Journal de l'année Édition 2000 2000Éd. 2000

Si elle était prévisible donc, la reprise des hostilités intervient à point nommé pour le Kremlin, éclaboussé par des scandales de corruption et menacé par l'opposition, rassemblée autour du maire de Moscou Iouri Loujkov et de l'ex-Premier ministre Evgueni Primakov dans l'alliance « La Patrie - Toute la Russie » qui associe les puissants gouverneurs de régions à une offensive groupée redoutée par le clan d'Eltsine à l'approche des législatives de décembre et des présidentielles de l'an 2000. Alors qu'Eltsine est en chute libre dans les sondages, la guerre du Caucase apparaît comme une manœuvre de diversion permettant de proclamer l'état d'urgence et de geler le processus électoral, ou de redorer le blason de l'équipe au pouvoir.

Un objectif politique

C'est ce second objectif qui est en passe d'être atteint alors que les succès militaires russes offrent une popularité inattendue à Poutine, personnalité sans charisme soudain promue dauphin d'Eltsine. Attribués aux Tchétchènes, les attentats sanglants qui ont fait au moins 300 morts en septembre à Moscou et dans d'autres villes russes ont suscité une « union sacrée », éclipsant les soupçons pesant sur l'entourage du Kremlin, et tout particulièrement son éminence grise, Boris Berezowski, qui a ses entrées en Tchétchénie où Bassaïev, dont la tête est aujourd'hui mise à prix par les militaires russes, aurait bénéficié de ses largesses. Après avoir expulsé les islamistes du Daguestan et entouré la Tchétchénie d'un cordon sanitaire, l'armée russe est entraînée dans une fuite en avant qui la conduit début octobre aux abords de Grozny. Grisée par son avancée rapide, désireuse de prendre sa revanche sans répéter les erreurs passées, la Russie s'installe dans une nouvelle guerre totale, qu'elle voudrait « propre », même si les bombardements tuent des civils et poussent 170 000 réfugiés vers la petite Ingouchie ; on utilise les grands moyens pour éviter des victimes russes susceptibles de retourner l'opinion contre le Premier ministre, qui supervise personnellement les opérations et les survole même à bord d'un avion de combat, tandis que la presse russe veut donner l'illusion de la transparence à cette campagne militaire que Moscou se plaît à comparer à celle de l'OTAN au Kosovo.

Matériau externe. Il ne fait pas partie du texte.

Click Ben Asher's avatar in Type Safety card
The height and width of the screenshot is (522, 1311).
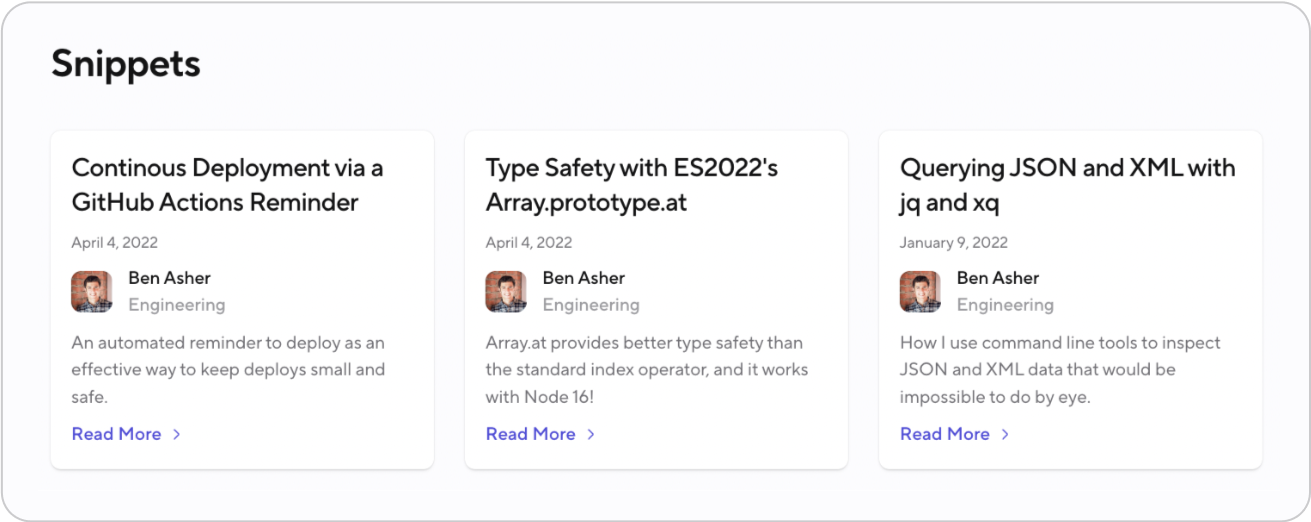coord(506,291)
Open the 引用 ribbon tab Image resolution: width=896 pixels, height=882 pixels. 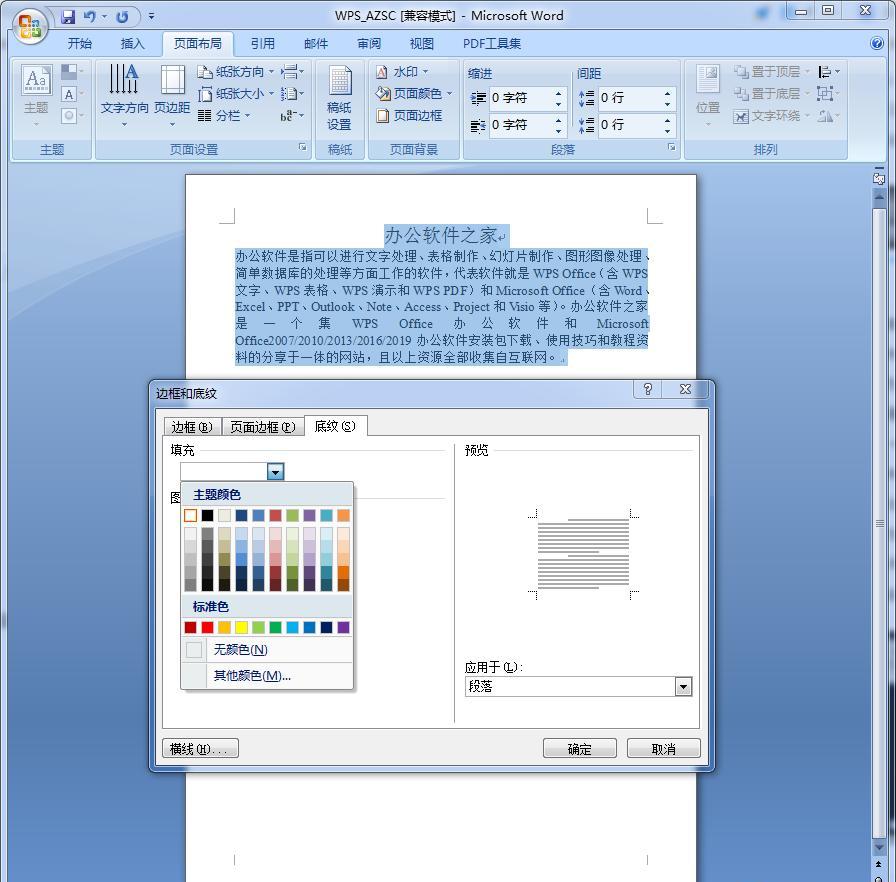coord(263,43)
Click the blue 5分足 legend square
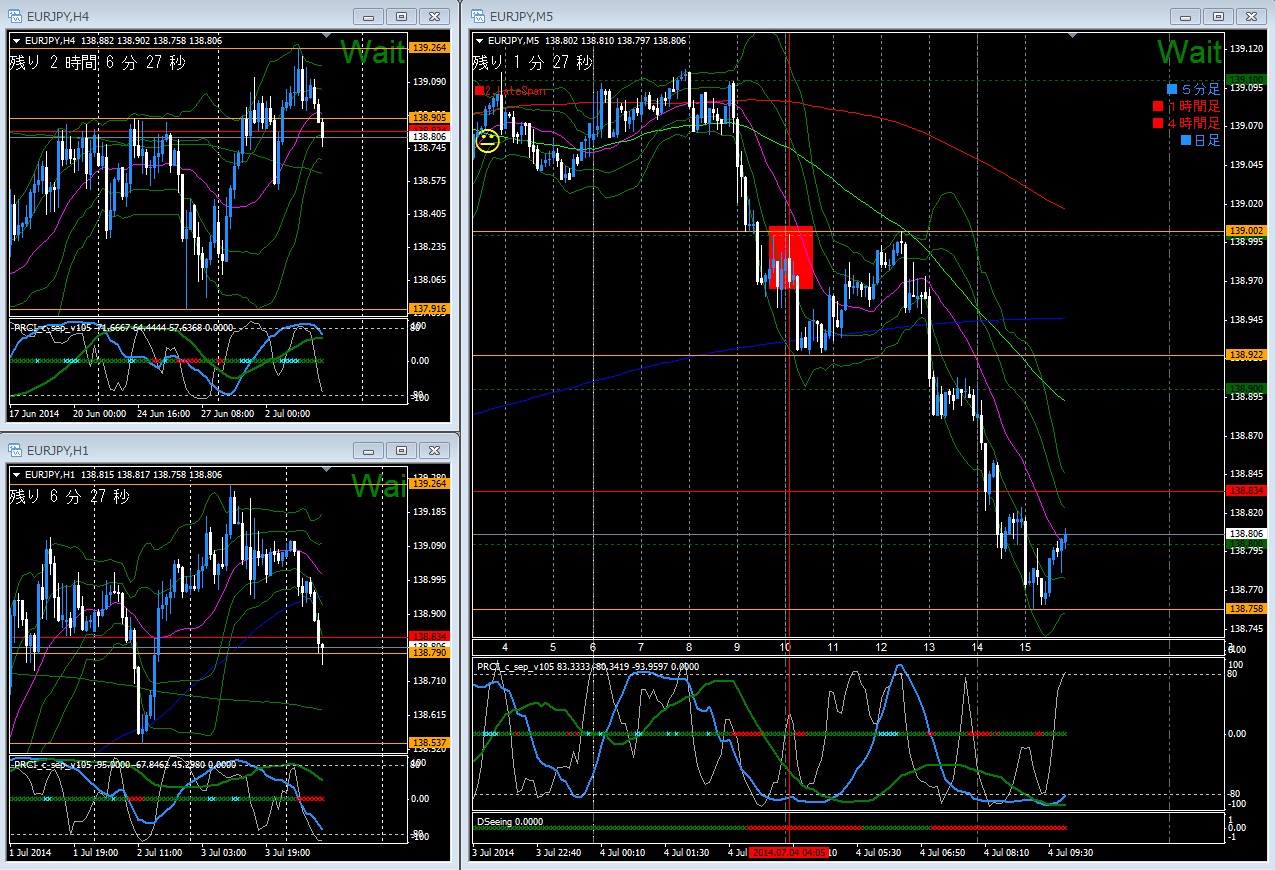The height and width of the screenshot is (870, 1275). 1173,89
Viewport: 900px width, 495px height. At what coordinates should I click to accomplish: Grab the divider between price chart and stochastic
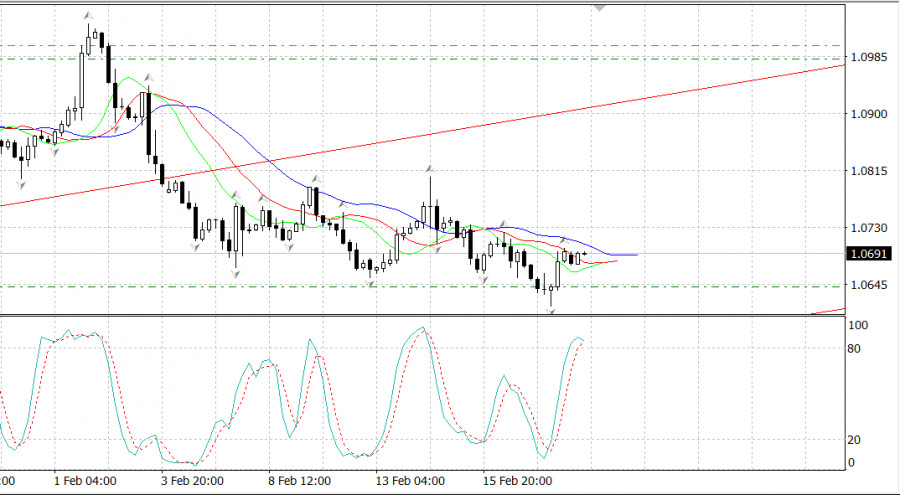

Mais cette guerre menée au nom de l'intégrité territoriale et de la lutte anti-terroriste semble bien viser une reconquête de la Tchétchénie que la communauté internationale ne dénonce que mollement. Une entreprise d'autant plus risquée que le Kremlin a coupé court au dialogue avec les autorités tchétchènes, en leur déniant toute légitimité désormais. Le pouvoir russe aux abois a tout misé sur la carte tchétchène, jouant son va-tout à la veille des présidentielles. Eltsine avait commencé son deuxième mandat en 1996 sur fond de défaite en Tchétchénie ; il prend le risque de le terminer sur un nouveau fiasco, que les électeurs ne lui pardonneraient pas cette fois, ou, au mieux, de léguer à ses héritiers un problème que les armes ne suffiront pas à régler.

Gari Ulubeyan

Le Daguestan à l'épreuve de la « guerre sainte »

Le Tchétchène Chamil Bassaïev et le Jordanien Khattab voulaient créer au Daguestan une république islamique, élargissant ainsi les assises de la Tchétchénie, dans la perspective d'un Caucase musulman libéré des Russes. Secoué par une série d'attentats attribués aux fondamentalistes musulmans « wahhabites », le Daguestan n'a pourtant pas répondu aux appels à la « guerre sainte » dont il fut le berceau au siècle dernier, sous la conduite du mythique imam Chamil. Cette république de 50 000 km2 baignée par la Caspienne compte 2 millions d'habitants, mosaïque d'une trentaine d'ethnies. Les rivalités entre ces peuples profitent aux Russes et garantissent jusqu'à nouvel ordre la loyauté envers Moscou de cette république qui est parmi les plus pauvres de la Fédération.